Description of the task: List every word or phrase in the blog post on responsible problem management below that appears inside parentheses or quotation marks.

Text passage:
Showing posts with label education. Show all posts
Showing posts with label education. Show all posts

Sunday, June 26, 2016

Responsible Problem Management


Our present approach to producing products tends to limit the amount of information needed by those potentially affected by the products to adequately avoid waste and other adverse impacts. This can be traced to how businesses treat problems.

Some problems are known (identifiable and understood) and can be fixed based on experience and a basic learning curve; while others, or parts of others, are unknown along with how they can be fixed. A problem is typically identified by the differences between observations and expectations, which is the function of testing. Understanding the problem is more challenging because it involves finding the causes of those differences (troubleshooting). Testing and troubleshooting together are considered a task that is often performed by a person or team, just as fixing the problem can be considered a task performed by a person or team.

Both "finding" and "fixing" tasks are often performed simultaneously, resulting in some fraction of the overall problem being fixed over a given time. Fixing the problem stops when its total cost exceeds either the available resources or the cost of living with what's left to fix. This economic approach to fixing problems has the important downside that the finding task is also stopped, which limits knowledge about how much is really left to fix and makes its assessment more of a guess.

Source data:
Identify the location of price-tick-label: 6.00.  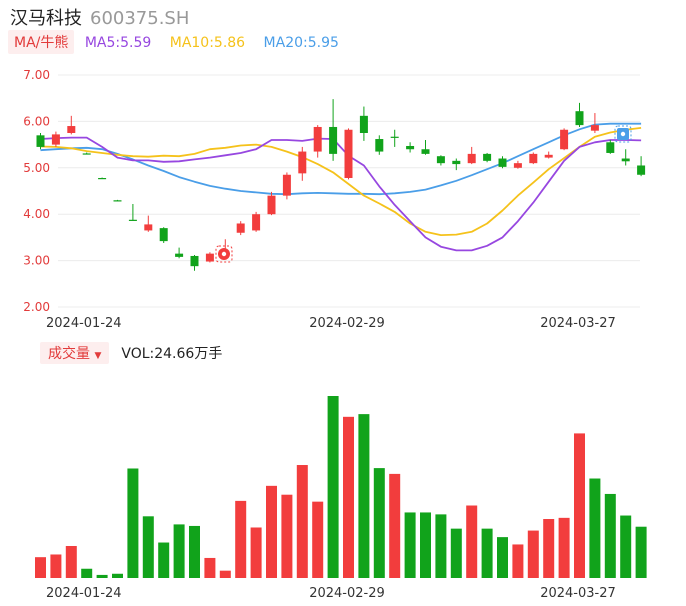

Response to this task:
- identifiable and understood
- troubleshooting
- finding
- fixing